We identified six gaps in these existing heritage protections:
1. The early social and cultural history of the Nicholas Building and the Nicholas family;
2. The aesthetic, functional and historical aspects of the interior spaces, including foyers, technologies, offices, and studios;
3. The historical role of the Nicholas Building in Melbourne’s de-industrial and regenerative transformation of the late-twentieth century and the emergence of the creative industries;
4. Associations with the trailblazing woman bohemian artist Vali Myers, 1990s–2000s;
5. The Nicholas Building as an endangered or rare class of place linked to both the early-twentieth-century Flinders Lane rag trade and Melbourne’s late-twentieth-century regeneration; and,
6. Ongoing community, cultural and social value for the Victorian and creative communities.
Heritage has also traditionally been poor at capturing the life stages of buildings.
Our proposal identifies how the Nicholas Building has helped in recent decades to bolster the transformation of Melbourne into a 24/7 global liveable city and renowned creative industries hub.
The Australian artist and activist Vali Myers, who once held Rooms 701 and 702, made the Nicholas Building into a ‘Bohemian oasis in the centre of Melbourne’; including her in the heritage listing is a step closer to counterbalancing the under-representation of women in the Victorian Heritage Register.

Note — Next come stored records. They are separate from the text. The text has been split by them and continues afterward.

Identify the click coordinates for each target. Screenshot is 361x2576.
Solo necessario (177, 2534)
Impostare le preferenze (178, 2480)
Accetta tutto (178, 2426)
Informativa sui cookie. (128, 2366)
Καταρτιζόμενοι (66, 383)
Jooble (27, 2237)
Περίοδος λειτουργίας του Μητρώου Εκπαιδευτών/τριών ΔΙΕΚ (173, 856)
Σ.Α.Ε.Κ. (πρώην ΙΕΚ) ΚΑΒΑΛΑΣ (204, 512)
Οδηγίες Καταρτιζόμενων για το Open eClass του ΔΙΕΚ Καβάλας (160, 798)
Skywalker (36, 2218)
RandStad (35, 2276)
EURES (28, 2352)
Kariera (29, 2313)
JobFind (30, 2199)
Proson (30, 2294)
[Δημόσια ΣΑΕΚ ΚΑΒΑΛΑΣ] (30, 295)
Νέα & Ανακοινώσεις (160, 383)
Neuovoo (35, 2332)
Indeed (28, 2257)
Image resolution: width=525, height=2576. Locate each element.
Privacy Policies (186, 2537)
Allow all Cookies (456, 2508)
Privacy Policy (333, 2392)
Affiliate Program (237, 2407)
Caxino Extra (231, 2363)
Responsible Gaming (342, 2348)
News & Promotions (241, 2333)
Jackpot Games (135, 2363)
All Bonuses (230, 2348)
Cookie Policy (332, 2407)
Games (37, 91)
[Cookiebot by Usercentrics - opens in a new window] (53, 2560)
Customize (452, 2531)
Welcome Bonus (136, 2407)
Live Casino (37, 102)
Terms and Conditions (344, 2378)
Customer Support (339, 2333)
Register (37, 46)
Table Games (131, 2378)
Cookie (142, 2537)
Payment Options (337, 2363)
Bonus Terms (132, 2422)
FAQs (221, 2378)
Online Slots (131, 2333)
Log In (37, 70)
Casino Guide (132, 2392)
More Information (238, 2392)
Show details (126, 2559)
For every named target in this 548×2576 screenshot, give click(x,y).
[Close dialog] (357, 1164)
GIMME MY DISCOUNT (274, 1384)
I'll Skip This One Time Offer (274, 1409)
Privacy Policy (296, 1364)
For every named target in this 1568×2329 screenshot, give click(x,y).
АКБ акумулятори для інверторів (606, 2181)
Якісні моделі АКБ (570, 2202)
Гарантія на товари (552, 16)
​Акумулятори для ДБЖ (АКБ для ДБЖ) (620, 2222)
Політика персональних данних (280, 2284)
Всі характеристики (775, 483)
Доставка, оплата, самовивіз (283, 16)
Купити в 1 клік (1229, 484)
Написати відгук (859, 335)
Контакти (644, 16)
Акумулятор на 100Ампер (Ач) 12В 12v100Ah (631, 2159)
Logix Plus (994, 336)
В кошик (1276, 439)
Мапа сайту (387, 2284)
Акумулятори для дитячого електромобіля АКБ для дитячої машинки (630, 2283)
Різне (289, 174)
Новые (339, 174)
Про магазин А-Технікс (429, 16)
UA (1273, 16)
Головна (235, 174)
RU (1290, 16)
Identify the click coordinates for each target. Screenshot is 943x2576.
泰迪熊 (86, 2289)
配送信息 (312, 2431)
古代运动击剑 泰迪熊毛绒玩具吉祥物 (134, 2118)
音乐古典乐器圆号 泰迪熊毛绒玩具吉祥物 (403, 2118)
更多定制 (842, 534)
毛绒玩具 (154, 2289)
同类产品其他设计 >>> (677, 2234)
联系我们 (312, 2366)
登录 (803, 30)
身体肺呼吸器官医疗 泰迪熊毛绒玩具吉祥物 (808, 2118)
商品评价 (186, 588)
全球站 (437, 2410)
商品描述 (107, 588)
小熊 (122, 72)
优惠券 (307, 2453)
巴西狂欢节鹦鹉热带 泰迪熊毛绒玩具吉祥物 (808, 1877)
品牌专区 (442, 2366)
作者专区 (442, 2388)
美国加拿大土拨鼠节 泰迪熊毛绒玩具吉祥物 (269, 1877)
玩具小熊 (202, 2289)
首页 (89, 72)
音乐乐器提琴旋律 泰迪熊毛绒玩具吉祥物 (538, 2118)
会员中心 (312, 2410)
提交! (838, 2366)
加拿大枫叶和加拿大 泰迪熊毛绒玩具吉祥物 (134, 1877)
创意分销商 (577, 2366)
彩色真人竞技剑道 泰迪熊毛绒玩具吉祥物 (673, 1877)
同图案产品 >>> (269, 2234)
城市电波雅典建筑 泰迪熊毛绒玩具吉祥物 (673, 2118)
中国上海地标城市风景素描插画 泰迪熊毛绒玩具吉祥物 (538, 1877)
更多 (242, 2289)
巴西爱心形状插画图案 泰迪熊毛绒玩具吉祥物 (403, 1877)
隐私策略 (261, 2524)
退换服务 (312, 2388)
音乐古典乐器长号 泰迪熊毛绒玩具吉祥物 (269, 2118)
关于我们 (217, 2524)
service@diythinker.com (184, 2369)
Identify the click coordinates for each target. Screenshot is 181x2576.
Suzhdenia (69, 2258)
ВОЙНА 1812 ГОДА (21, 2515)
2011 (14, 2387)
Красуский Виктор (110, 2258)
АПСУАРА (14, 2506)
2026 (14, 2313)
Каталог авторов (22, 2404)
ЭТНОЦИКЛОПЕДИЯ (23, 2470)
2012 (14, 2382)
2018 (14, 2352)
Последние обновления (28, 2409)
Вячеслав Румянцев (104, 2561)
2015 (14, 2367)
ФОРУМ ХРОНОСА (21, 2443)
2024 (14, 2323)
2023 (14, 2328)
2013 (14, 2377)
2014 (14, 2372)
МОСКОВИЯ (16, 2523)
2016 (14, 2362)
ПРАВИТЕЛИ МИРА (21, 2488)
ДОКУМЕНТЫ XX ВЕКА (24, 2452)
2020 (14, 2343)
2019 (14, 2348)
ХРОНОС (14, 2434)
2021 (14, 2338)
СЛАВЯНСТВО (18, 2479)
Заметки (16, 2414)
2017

Our amendment application re-nominates the Nicholas Building towards six of the eight state heritage criteria and will be assessed by Heritage Victoria and the Heritage Council of Victoria.
A revised heritage listing would more holistically capture this place’s cultural significance, providing certainty for the new building owners, the existing tenants and the wider community.
Our project also aims to set a precedent for how to implement people-centred approaches for re-evaluating the historical, aesthetic, social and cultural value of early-twentieth-century heritage places – and conserve historic landmarks like the Nicholas Building.